四月の朝は、まだ少しだけ空気がくすぐったい。
玄関で、ここは新しい名札を胸に当てて、鏡の前で首をかしげた。

「ここ、ねんちゅうさん?」
「そう。年中さん。もうおねえさんだな」
しんいちはネクタイを結びながら、わざと大げさにうなずく。
「おねえさんはね、ちゃんと靴をそろえるんだぞ」
「…うん!」

言って、ここは片方の靴をそろえ、もう片方を……反対向きにそろえた。
いすみが笑いをこらえて、そっと直す。

「おねえさんへの道は、ゆっくりでいいよ」
「ママ、やさしい」
「パパは厳しいからねえ」
「厳しいんじゃなくて、愛が大きいんだ」
「愛は大きいのに、靴下はよく片方なくなるよね」

ここが「えへへ」と笑って、家族の朝がほどけていく。

幼稚園の門の前で、ここは一瞬、いすみの手をきゅっと握った。
年少のときより少し長く、でも、最後には自分から手を離した。

「いってきます」
小さな声なのに、胸の奥にちゃんと届く声だった。

帰り道。
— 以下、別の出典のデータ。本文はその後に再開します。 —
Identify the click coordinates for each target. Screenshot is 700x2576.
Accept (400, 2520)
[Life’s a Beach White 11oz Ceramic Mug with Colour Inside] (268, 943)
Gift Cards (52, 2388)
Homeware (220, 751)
いすみは、ふと思う。
この一年は、きっと“できた”が増える一年になる。
でも同時に、“できない”にぶつかって泣く日もあるだろう。
それでも――。

午後、しんいちは仕事帰りに公園へ寄った。
ブランコの鎖を握るここが言う。

「パパ、ここね、きょうね、あいさつできた」
「すごいじゃないか。何て言った?」
「“おはようございます”って」
「完璧」
「でもね、さいご、ちいさかった」
「小さくてもいい。最初はね、声も緊張するんだ」

ブランコが風を切る。ここが笑う。
その笑い声に、しんいちは今日の疲れをほどいていった。